Fig. 6a and b shows that for silver agglomerates having open structure (D_f=2.0), the sensitivities of LQ1-DC and DC2000CE decrease with increasing mobility diameter by a factor of 2 or 3 while the sensitivity of mobility-diameter approach (MD) is relatively constant. The sensitivity of NSAM seems to fluctuate. On the other hand, for TiO₂ agglomerates having very compact structure (D_f=2.634), both sensitivities of MD and DC2000CE decrease with increasing mobility diameter.

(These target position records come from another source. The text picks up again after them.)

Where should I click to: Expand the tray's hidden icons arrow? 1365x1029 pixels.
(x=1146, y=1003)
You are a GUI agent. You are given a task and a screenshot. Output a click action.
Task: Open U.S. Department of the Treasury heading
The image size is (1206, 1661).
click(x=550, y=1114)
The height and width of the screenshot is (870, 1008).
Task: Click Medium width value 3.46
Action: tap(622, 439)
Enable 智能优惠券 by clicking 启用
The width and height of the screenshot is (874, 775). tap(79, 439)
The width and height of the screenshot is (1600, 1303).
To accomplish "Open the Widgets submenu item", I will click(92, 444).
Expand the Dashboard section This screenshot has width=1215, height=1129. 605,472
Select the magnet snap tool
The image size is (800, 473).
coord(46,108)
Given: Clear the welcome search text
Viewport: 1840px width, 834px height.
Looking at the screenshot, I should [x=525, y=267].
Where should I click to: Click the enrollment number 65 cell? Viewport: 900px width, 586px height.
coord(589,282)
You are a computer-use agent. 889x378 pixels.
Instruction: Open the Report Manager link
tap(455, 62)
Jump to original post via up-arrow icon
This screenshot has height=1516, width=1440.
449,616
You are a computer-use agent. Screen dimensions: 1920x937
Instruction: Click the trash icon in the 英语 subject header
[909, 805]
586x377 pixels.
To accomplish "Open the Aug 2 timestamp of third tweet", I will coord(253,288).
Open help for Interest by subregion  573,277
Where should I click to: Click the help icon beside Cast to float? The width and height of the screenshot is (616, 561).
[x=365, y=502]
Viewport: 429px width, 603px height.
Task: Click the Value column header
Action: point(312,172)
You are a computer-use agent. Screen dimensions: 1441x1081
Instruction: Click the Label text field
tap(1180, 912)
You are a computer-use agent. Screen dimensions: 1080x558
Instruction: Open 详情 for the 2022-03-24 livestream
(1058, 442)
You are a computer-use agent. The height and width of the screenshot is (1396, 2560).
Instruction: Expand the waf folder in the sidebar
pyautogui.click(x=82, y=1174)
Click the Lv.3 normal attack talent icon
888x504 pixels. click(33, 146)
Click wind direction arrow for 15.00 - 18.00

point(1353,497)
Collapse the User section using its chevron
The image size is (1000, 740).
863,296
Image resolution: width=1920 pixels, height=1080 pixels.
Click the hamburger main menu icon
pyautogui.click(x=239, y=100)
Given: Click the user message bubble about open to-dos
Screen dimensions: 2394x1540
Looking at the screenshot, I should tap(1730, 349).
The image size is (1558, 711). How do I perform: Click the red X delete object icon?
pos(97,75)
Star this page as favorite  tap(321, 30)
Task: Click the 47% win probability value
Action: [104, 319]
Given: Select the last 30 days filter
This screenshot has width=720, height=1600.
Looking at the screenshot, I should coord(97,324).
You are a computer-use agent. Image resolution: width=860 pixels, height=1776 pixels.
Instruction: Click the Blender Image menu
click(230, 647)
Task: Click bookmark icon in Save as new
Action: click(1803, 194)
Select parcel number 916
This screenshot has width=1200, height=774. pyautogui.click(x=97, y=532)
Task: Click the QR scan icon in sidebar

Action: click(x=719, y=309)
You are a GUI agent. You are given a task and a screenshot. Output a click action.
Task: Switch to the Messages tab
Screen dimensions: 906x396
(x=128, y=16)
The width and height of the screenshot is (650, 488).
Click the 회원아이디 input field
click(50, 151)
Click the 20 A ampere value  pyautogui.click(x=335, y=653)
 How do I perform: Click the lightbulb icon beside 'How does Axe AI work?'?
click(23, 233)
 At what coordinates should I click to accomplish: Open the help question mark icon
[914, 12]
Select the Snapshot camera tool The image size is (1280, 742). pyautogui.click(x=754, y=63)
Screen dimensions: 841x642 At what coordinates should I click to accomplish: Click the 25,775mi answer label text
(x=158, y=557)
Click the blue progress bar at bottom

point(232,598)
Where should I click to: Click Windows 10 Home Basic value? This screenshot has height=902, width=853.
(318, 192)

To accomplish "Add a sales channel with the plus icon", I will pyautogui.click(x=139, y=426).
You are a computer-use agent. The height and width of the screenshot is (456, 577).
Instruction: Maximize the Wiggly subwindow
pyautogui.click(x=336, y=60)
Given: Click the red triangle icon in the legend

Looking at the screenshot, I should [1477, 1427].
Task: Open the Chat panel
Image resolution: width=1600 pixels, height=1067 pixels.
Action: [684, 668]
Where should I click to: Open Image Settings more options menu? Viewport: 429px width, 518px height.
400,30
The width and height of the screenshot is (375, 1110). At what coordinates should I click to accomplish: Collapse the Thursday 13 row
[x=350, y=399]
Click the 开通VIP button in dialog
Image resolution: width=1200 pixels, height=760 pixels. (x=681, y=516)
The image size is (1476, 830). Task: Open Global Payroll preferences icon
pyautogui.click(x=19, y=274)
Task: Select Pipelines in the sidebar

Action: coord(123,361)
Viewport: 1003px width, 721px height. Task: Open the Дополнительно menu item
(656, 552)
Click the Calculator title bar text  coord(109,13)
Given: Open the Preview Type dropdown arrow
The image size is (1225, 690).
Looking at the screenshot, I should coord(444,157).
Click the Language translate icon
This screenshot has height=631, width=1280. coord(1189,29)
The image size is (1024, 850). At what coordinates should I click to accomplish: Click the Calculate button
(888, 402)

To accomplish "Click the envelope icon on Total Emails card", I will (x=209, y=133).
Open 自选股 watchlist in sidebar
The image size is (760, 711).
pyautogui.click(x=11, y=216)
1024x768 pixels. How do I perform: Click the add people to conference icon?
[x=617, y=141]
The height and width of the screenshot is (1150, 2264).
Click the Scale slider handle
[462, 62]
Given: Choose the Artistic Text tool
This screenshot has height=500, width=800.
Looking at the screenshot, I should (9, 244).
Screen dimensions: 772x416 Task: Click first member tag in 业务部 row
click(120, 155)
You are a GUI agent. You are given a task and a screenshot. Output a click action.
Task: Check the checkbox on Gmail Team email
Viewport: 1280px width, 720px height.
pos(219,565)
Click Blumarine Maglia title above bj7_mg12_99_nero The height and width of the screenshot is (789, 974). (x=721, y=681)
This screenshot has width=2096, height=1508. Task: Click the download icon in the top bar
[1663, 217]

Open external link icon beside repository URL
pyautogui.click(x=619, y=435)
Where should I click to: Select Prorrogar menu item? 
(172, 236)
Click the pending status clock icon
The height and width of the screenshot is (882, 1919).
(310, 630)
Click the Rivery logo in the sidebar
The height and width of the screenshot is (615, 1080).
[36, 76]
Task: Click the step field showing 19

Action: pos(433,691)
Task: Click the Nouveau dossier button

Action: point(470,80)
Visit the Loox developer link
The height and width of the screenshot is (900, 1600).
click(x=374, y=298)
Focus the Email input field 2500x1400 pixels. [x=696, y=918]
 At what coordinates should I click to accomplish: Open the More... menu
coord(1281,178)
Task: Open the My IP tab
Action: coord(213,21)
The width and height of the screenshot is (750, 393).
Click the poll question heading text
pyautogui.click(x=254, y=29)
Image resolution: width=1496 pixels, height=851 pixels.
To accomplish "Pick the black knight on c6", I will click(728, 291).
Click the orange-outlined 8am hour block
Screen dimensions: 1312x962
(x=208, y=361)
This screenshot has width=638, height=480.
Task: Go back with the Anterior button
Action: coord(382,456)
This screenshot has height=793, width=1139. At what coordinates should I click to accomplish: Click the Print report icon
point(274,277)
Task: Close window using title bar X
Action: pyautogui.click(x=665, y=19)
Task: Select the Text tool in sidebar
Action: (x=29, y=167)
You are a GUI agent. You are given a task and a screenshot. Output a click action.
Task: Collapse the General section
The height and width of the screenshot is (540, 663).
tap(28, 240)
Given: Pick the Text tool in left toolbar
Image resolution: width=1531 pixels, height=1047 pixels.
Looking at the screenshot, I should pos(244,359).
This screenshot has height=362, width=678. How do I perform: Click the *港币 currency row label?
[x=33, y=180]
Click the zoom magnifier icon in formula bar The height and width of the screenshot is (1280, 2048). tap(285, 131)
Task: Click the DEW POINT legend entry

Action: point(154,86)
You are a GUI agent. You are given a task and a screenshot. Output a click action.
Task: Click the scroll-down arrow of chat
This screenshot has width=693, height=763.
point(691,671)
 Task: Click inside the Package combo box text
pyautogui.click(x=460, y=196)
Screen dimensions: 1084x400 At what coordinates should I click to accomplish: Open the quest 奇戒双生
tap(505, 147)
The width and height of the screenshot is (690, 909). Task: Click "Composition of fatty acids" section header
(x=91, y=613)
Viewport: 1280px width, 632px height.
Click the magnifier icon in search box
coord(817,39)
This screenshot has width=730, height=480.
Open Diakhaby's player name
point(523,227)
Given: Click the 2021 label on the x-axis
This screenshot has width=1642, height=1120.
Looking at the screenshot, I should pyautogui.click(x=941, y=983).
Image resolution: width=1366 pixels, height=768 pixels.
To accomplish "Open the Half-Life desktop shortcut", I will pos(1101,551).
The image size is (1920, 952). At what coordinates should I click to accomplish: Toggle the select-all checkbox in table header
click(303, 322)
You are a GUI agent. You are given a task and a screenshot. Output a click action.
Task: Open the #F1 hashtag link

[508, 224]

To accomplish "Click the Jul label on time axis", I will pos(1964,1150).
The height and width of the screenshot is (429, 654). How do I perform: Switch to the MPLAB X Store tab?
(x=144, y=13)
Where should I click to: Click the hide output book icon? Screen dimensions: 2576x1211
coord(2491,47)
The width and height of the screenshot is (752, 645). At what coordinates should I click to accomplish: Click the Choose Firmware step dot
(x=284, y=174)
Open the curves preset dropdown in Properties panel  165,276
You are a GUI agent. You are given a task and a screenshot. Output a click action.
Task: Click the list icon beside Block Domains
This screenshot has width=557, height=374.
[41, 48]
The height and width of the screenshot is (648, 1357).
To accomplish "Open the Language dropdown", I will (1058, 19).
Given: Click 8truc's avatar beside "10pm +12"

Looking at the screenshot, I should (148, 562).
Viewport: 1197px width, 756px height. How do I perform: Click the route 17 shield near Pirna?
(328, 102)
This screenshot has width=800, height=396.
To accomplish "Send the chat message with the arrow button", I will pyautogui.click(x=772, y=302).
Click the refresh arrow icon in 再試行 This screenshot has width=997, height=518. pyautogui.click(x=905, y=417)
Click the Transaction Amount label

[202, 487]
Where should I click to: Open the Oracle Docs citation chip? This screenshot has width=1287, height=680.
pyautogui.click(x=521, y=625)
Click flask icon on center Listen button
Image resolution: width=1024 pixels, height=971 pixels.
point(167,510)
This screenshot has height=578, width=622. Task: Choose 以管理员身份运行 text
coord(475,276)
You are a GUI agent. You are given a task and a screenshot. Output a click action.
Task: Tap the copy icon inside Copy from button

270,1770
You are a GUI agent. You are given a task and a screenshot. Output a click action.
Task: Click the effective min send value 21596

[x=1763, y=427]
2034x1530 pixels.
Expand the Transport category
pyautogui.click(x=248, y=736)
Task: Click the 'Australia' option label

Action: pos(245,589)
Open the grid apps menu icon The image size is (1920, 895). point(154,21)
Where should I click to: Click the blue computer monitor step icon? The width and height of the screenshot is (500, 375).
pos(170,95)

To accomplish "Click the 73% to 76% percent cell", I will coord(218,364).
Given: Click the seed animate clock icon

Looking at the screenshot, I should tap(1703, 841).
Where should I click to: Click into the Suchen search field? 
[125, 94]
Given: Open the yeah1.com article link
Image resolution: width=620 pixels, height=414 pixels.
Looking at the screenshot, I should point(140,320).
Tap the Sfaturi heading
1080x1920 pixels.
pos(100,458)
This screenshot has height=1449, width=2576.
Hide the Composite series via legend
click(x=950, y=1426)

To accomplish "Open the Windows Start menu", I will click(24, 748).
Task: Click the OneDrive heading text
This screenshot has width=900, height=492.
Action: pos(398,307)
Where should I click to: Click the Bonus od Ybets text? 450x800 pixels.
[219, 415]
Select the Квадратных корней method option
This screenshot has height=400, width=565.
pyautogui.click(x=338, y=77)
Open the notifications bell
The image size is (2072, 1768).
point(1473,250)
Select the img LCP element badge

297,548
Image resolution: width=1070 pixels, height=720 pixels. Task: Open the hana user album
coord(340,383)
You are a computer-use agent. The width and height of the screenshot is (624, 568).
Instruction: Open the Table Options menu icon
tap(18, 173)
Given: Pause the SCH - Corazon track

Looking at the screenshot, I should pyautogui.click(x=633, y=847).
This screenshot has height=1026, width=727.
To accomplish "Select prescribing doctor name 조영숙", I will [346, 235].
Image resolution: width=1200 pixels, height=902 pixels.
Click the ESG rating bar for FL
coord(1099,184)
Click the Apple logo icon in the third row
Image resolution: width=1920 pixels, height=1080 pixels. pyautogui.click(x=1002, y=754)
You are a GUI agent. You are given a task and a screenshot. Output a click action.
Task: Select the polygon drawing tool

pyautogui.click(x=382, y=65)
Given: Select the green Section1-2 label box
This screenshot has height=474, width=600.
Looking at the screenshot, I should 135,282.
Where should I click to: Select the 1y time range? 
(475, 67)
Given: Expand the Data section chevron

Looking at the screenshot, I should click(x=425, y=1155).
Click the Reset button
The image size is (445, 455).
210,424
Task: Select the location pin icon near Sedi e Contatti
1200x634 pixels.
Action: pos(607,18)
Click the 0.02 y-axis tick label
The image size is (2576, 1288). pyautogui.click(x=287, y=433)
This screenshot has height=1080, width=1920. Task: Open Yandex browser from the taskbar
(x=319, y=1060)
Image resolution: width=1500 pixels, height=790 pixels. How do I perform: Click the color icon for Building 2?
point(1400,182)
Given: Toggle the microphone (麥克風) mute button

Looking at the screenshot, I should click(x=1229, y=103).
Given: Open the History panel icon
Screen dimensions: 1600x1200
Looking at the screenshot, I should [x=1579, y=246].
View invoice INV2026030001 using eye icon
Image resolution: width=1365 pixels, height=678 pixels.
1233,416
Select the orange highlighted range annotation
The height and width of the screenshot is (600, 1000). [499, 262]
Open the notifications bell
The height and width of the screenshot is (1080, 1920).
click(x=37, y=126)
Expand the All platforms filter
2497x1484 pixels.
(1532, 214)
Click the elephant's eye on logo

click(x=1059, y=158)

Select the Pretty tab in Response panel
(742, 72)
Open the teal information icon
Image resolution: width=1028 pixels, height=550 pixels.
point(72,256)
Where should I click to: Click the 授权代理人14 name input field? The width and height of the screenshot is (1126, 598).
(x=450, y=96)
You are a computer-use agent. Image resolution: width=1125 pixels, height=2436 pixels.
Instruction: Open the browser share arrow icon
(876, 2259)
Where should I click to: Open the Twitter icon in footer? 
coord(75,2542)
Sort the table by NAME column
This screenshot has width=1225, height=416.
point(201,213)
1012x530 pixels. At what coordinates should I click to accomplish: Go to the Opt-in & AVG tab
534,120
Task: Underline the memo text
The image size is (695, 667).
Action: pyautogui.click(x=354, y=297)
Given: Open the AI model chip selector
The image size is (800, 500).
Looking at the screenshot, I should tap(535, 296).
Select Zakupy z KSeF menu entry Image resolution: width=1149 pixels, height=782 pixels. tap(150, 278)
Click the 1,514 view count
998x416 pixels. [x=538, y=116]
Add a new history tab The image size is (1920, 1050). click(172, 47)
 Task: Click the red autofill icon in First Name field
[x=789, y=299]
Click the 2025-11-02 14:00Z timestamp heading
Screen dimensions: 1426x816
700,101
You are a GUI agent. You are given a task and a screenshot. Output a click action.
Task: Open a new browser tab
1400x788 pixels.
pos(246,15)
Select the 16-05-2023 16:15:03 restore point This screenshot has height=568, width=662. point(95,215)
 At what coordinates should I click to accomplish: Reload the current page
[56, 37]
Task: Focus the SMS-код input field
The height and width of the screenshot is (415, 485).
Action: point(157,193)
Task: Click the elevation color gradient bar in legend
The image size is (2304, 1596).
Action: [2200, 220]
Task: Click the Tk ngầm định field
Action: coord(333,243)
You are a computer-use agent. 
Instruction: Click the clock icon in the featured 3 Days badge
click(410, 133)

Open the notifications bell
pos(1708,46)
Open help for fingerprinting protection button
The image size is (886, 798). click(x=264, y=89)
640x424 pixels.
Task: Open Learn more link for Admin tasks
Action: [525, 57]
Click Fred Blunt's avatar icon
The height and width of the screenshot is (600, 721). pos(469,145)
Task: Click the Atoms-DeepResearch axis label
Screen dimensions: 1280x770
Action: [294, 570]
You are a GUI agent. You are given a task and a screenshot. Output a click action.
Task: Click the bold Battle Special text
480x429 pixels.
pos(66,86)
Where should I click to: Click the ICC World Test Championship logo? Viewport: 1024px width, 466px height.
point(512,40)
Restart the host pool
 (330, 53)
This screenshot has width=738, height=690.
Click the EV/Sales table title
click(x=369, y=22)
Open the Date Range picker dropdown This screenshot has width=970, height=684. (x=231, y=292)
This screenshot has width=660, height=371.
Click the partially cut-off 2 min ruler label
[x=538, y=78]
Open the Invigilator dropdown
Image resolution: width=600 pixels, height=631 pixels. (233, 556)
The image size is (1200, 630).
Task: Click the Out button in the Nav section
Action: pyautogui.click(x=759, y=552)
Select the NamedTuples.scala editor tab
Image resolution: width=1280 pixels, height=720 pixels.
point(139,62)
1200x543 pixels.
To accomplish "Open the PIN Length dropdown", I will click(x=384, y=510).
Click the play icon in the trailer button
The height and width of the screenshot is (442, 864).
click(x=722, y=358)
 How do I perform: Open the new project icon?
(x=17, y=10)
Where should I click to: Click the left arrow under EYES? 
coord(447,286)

Fig. 7 shows sensitivity (σ) as a function of mass scaling factor (D_f) for all the aerosols studied in this work. The particle structure or morphology has a pronounced effect on the mobility-based method compared to DCS methods. As particle structure becomes more compact, i.e., as mass scaling factor increases, sensitivity of the MD methods decreases.

Fig. 7.

Sensitivity (σ) for DC-based sensor and mobility diameter-based approach as a function of particle structure. D_f represents fractal dimension-like mass scaling factor.

4. Conclusions

Four different approaches for measuring surface area of submicrometer particles were compared in this study: (i) diffusion charging-based sensors (three sensors from three manufacturers were evaluated: TSI Inc., model 3550 nanoparticle surface area monitor; Ecochem, model DC2000CE diffusion charger; Matter Engineering, model LQ1-DC diffusion charger), (ii) mobility diameter-based surface area estimation, (iii) surface area based on mobility diameter assuming a linear chain morphology of an agglomerate with uniform primary particle size (MD-LCA), and finally, (iv) the surface area estimation based on the mass measurement from APM and primary particle size measurement using TEM (APM–TEM). It was shown that the APM–TEM method, which can be applied directly to airborne particles unlike the BET method, agrees well with the BET method. It was also found that the response of the three diffusion charging-based sensors to silver agglomerates substantially underestimated the surface area measured by the APM–TEM approach by a factor of 3–10 in the size range studied. These differences in surface area measured by diffusion charging-based sensors could be more drastic for large complex aerosols with high dynamic shape factors and large internal area. Mobility diameter-based methods (MD and MD-LCA) generally gave good agreement at low mobility sizes; however, they significantly underestimated surface area at large mobility diameters. MD and MD-LCA approaches was sensitive to the structure or morphology of the particles. Measurements for particles with open structure with D_f < 2 were reliable using the MD and MD-LCA approaches. The results show that caution should be exercised in the interpretation of measurements from diffusion charging-based instruments. Also the mobility diameter-based surface area measurements may be relatively reasonable for open agglomerates with no internal surface area, but may significantly underestimate surface area of compact agglomerates.